Die Wahl wird zur Farce

Damit verkommt die Präsidentschaftswahl, die Afghanistan Staatschef neue demokratische Legitimation geben sollte, endgültig zu einer Farce. Karsai musste zuvor in fast zweimonatigem Ringen hinter den Kulissen von den USA, Großbritannien und Frankreich zu einem zweiten Wahlgang überredet werden. Zuvor hatte die von den Vereinten Nationen geführte Beschwerdekommission des `Unabhängigen Wahlrats" (IEC) tausende von Stimmen annulliert. Das revidierte Resultat gab Karsai, der 2001 vom Westen als "demokratischer Hoffnungsträger" an Afghanistans Staatsspitze befördert worden war, weniger als 50 Prozent der Stimmen. Laut Wahlgesetz wurde damit eine zwei Stichwahl fällig.
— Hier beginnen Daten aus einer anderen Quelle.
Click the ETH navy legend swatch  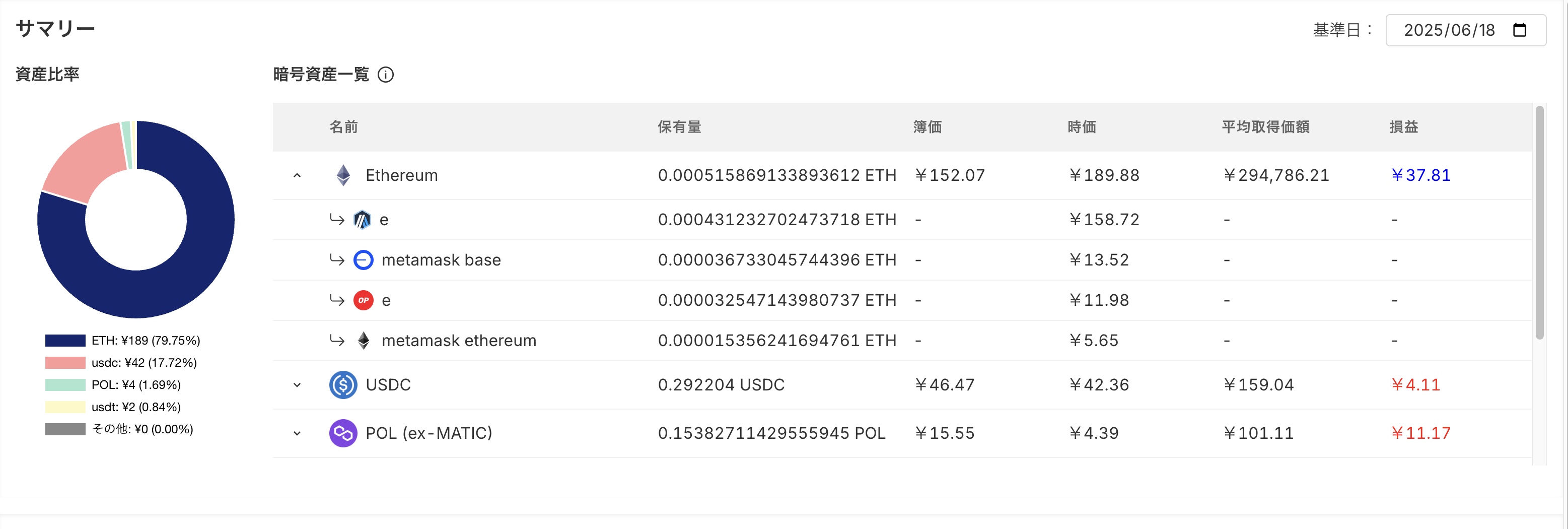click(65, 340)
Der Präsident weigerte sich am Samstag der vergangenen Woche endgültig, eine Kernforderung seines Widersachers Abdullah zu akzeptieren. Abdullah, dessen Basis vor allem im Norden des Landes beheimatet ist, verlangte die Ablösung von Azizullah Ludin, einem engen Freund Karsais, an der Spitze der "Unabhängigen Wahlkommission". Er hatte die Zahl der Wahllokale für die Stichwahl erhöht, obwohl die Vereinten Nationen aus Sicherheitsgründen zuvor eine Reduzierung der Stimmlokale empfohlen hatte.
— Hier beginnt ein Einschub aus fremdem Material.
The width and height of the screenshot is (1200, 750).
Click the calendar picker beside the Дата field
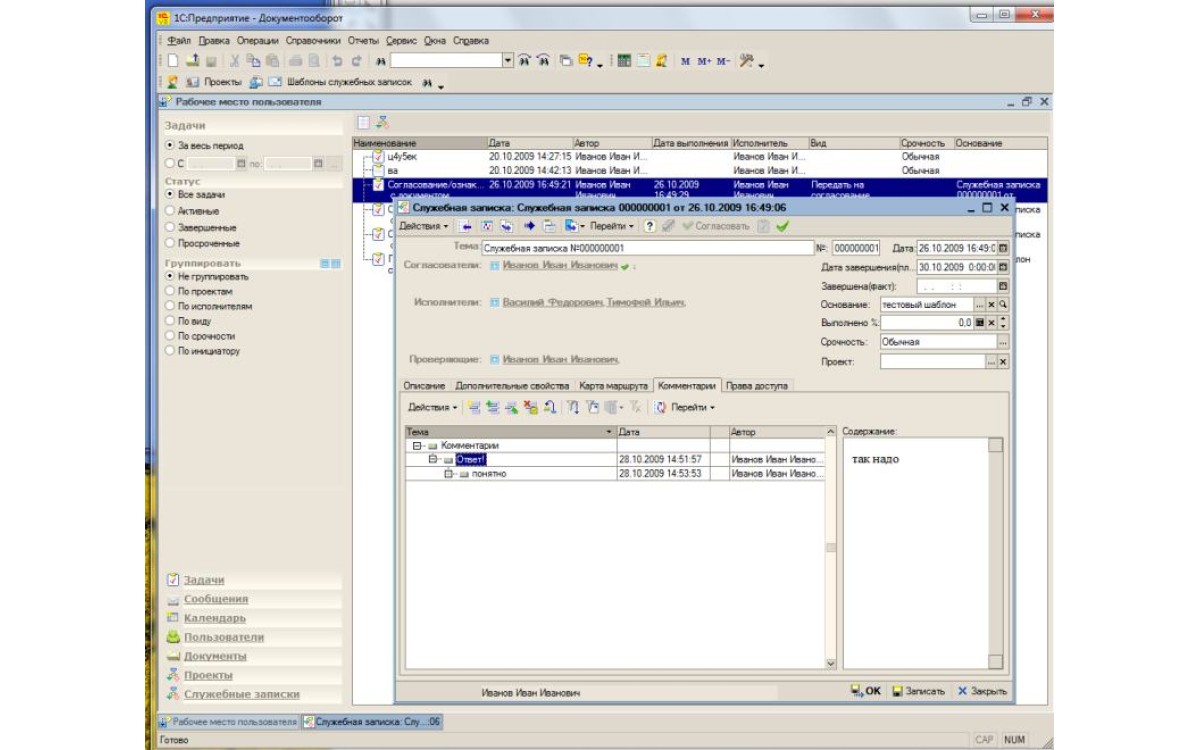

Westliche Staaten hatten in den Monaten vor dem ersten Wahlgang im August nahezu untätig dem sich anbahnenden Wahldesaster zugesehen. "Das ist ein afghanischer Prozess". lautete die Begründung europäischer Diplomaten damals, "deshalb sollten wir nicht eingreifen." Nach dem unverhohlen offenen Betrug bei der Präsidentschaftswahl drängte der Westen dann plötzlich auf eine Überprüfung und die Annullierung von Stimmen.

Clinton macht gute Miene zum üblen Spiel

"Die USA und ihre Verbündeten haben solange manipuliert, bis endlich ein ihnen genehmes Resultat vorlag", kommentierten die radikalislamischen Talibanmilizen mit genüsslichem Ton, nachdem die Stichwahl beschlossen worden war. Sie kündigten wie schon bei der ersten Runde an, den Urnengang behindern zu wollen. In der vergangenen Woche attackierten die Regierungsgegner prompt ein Gästehaus der Vereinten Nationen im Zentrum von Kabul und töteten mehrere Ausländer. Die Karsai-Regierung behauptet inzwischen, sie habe von dem geplanten Angriff gewusst. Das Gästehaus sei aber eine Stunde früher attackiert worden, bevor die Sicherheitsvorkehrungen verstärkt werden sollten.

Nach Meinung von Beobachtern wird die Wahlbeteiligung nach Abdullahs Rückzieher auf eine Minimum sinken, obwohl er nicht zu einem Boykott aufrief. Ob die Stichwahl regulär verlaufen wird, ist dank mangelnder Wahlbeobachter ohnehin zweifelhaft. Schon im ersten Wahlgang hatte die Beteiligung bei einem Tiefstand von angeblich nur 38,4 Prozent gelegen. Vor allem im Süden Afghanistan blieben die Wahllokale verlassen. Beobachtern gingen schon vor dem Rückzug Abdullahs davon aus, dass er in der Stichwahl keine Siegchancen hatte.

Karsai kann sich nun als "Sieger" fühlen. US- Außenministerin Hillary Clinton machte gute Miene zum üblen Spiel und erklärte: "Abdullah hat eine persönliche Entscheidung gefällt, wie sie auch in unseren Land vorkommt." Karzais Regierung hatte sich während der vergangenen Jahre bereits als korrupt und ineffektiv erwiesen. Nun muss der Westen den an Einfluss gewinnenden Aufstand der Talibanmilizen mit einem Präsidenten Karsai bekämpfen, dem der Ruf anhaftet, sich mit unsauberen Methoden an der Macht zu halten. Für eine Staatengemeinschaft, die den Respekt von Rechtsstaatlichkeit propagiert, entpuppt sich die Partnerschaft zunehmend als peinliche Angelegenheit.